* Material for the task *
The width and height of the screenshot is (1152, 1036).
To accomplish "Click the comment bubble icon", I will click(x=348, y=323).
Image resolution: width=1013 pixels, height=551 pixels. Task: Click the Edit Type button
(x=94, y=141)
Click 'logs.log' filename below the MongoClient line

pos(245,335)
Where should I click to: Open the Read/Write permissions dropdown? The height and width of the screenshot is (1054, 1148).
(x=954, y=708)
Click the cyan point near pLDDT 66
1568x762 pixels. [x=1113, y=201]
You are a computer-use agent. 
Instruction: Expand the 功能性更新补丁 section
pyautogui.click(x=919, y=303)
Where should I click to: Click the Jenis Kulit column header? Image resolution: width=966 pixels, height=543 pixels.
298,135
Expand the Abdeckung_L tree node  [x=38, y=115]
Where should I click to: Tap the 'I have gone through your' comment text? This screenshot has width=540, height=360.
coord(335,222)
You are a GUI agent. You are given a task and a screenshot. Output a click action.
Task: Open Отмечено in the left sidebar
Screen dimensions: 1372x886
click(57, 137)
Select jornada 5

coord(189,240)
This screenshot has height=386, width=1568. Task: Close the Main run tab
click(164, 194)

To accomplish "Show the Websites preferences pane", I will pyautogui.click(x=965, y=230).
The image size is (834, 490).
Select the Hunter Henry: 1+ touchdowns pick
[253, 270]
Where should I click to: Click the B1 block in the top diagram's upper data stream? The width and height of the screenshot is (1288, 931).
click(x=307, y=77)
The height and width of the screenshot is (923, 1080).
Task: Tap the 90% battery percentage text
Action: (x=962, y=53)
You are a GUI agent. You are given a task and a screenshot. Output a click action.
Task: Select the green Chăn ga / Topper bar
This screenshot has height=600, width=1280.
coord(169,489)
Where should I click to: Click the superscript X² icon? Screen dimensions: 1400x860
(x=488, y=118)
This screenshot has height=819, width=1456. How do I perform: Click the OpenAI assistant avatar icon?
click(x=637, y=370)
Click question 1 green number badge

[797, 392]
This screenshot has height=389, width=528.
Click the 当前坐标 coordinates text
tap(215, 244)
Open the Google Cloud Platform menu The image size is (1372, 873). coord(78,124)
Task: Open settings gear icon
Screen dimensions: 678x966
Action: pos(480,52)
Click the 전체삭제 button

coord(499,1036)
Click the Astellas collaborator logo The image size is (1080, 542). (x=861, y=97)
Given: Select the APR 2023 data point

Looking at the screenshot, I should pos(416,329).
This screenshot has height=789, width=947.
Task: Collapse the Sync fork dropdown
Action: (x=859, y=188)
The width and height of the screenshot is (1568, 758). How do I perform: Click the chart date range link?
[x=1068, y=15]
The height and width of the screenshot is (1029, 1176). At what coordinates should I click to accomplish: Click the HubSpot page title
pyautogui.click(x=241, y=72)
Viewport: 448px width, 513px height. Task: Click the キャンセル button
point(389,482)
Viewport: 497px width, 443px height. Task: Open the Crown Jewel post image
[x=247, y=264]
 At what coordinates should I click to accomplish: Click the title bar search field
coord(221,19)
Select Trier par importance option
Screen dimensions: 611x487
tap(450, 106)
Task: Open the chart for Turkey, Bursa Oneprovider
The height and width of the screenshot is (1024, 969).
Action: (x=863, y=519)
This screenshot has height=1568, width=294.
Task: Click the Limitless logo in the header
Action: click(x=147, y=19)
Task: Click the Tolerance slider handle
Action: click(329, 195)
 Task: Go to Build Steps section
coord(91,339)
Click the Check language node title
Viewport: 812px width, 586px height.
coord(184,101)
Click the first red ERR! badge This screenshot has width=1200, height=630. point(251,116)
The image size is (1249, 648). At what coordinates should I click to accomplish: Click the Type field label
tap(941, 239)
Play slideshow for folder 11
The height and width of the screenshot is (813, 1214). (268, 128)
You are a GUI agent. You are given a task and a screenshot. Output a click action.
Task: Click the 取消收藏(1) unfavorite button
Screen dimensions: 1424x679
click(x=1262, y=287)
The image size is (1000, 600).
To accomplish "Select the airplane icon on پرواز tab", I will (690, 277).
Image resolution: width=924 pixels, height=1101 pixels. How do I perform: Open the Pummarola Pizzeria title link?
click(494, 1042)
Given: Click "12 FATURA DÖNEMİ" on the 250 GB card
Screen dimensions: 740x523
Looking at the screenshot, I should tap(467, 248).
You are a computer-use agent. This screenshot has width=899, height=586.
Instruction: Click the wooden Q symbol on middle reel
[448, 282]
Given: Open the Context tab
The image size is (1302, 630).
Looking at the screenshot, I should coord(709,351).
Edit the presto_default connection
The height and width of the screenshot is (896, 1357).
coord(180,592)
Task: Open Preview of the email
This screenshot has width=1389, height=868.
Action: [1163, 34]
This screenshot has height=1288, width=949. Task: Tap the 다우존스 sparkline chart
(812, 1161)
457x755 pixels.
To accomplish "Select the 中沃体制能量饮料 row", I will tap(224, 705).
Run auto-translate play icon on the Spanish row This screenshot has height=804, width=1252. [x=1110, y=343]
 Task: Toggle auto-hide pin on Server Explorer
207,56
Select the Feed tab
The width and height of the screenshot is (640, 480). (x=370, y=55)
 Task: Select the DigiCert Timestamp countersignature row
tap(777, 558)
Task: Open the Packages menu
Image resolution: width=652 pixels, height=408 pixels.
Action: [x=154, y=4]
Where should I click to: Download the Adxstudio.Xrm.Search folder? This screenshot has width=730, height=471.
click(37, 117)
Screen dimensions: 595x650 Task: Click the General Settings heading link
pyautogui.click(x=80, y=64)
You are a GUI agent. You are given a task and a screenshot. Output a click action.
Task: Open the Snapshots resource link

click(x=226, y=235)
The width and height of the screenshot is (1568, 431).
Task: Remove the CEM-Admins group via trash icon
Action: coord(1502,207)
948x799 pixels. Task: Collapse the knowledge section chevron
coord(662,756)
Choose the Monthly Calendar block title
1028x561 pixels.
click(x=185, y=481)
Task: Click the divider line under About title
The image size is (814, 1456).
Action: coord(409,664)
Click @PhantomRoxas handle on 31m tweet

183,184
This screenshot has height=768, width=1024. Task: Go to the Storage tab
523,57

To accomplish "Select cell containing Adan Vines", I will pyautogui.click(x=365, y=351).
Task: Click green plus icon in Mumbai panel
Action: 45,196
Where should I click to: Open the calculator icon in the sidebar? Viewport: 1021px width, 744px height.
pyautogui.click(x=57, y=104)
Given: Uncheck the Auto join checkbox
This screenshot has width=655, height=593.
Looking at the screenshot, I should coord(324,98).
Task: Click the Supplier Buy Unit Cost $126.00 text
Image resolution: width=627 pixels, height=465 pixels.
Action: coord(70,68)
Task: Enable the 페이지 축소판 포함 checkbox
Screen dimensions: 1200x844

* What is expected *
Copy each line of the data above that holds "checkbox".

* Exercise response *
Given: Uncheck the Auto join checkbox
Task: Enable the 페이지 축소판 포함 checkbox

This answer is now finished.